Combining Eqs. Eq. (9.1.43) and Eq. (9.1.40) or Eq. (9.1.41) yields the following expressions for \(\psi_{1+1}\) and \(\psi_{m+1 / 2}\):

(9.1.44)\[\psi_{i+1}=\frac{S V+C_{2} \psi_{m-1 / 2}+\left[\mu A_{i}-(1-a) D_{1}\right] \psi_{i}}{a D}\]
(9.1.45)\[\psi_{m+1 / 2}=\frac{S V+C_{1} \psi_{i}+\left[\frac{\alpha_{m-1 / 2}}{w}-(1-b) D_{2}\right] \psi_{m-1 / 2}}{b D} ,\]


(9.1.47)\[C_{2}=\frac{\alpha_{m-1 / 2}}{w}+\frac{\alpha_{m+1 / 2}}{w}\left(\frac{1}{b}-1\right)\]
(9.1.48)\[D=\Sigma V_{i}+\frac{\mu A_{i+1}}{a}+\frac{\alpha_{m+1 / 2}}{w b}\]
(9.1.49)\[D_{1}=D-\frac{\mu A_{i+1}}{a}\]
(9.1.50)\[D_{2}=D-\frac{\alpha_{m+1 / 2}}{w b} .\]

In determining a and b, the “theta-weighted” model uses arbitrary multipliers \(\theta\)s on SV and \(\theta\)n on the \(C_2\) \(\psi_{m-\frac{1}{2}}\) or \(C_1\ \psi_i\) terms in Eqs. Eq. (9.1.44)  and Eq. (9.1.45). (In [XSDTREJ80], a thorough discussion is given on the history of using different choices of \(\theta_s\) and \(\theta_n\) and the advantages and disadvantages of each method.) In XSDRNPM, a value of 0.9 is used for \(\theta_s\) and \(\theta_n\) following the practice in the DOT-IV code.7

For \(\psi_{i+1}\) in Eq. Eq. (9.1.44) to be positive, the numerator should be positive, thereby requiring

(9.1.51)\[\left[\mu A_{i}-(1-a) D_{1}\right] \psi_{i}<S V+C_{2} \psi_{m-1 / 2} ,\]

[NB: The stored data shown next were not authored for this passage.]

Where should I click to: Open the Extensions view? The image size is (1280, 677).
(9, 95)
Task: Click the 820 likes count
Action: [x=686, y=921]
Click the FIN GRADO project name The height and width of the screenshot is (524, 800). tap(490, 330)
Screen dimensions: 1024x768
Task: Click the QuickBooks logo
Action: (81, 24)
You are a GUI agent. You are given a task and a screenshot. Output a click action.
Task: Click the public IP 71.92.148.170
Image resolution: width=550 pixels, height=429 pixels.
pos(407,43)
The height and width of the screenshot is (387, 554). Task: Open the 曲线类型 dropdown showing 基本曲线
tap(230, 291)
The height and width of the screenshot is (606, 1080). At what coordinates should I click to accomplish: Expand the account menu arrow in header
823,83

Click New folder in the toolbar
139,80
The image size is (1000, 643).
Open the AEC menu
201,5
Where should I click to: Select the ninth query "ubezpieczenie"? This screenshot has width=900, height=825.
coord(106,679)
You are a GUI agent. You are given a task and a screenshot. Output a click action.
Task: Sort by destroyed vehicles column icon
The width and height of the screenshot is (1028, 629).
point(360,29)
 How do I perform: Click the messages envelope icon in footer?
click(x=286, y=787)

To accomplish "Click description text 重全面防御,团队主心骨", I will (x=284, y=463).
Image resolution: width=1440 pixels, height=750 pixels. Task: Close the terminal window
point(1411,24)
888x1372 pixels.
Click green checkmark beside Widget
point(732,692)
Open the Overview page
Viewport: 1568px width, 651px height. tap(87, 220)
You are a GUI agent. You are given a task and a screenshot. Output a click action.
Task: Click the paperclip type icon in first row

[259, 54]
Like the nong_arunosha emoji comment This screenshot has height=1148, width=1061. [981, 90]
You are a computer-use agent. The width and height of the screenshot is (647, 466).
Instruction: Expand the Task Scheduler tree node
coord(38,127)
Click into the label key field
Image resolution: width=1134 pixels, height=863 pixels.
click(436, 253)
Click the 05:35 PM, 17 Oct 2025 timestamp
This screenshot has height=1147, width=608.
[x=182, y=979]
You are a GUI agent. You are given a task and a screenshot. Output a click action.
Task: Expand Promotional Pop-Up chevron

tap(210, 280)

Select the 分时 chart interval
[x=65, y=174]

which in the \(\theta\)-weighted case becomes

(9.1.52)\[\left[\mu A_{i}-(1-a) D_{1}\right] \psi_{i}<S V \theta_{s}+C_{2} \psi_{m-1 / 2} \theta_{n} .\]

A similar expression can be written for b using Eq. Eq. (9.1.45).

For reasons of accuracy, it is desirable to use \(a=b=\frac{1}{2}\). Therefore, when a or b is determined to be less than \(xfrac{1}{2}\) it is automatically set to \(xfrac{1}{2}\). Boundary conditions

XSDRNPM allows a boundary condition to be specified for each of the two “outside” boundaries of its 1-D geometries. The options are the following:

1. Vacuum boundary – all angular fluxes that are directed inward at the boundary are set to zero (e.g., at the left-hand boundary of slab, \(\psi \left( \mu > 0 \right) = 0\), etc.).

2. Reflected boundary – the incoming angular flux at a boundary is set equal to the outgoing angular flux in the reflected direction (e.g., at the left-hand boundary of a slab),

(9.1.53)\[\psi_{i n}(\mu)=\psi_{\text {out}}(-\mu)\]

3. Periodic boundary – the incoming angular flux at a boundary is set equal to the outgoing angular flux in the same angle at the opposite boundary.

4. White boundary – the angular fluxes of all incoming angles on a boundary are set equal to a constant value such that the net flow across the boundary is zero, that is,

(9.1.54)\[\psi_{i n}=\frac{\sum_{m}^{o u t} w_{m} \mu_{m} \psi_{m}}{\sum_{m}^{i n} w_{m}\left|\mu_{m}\right|}\]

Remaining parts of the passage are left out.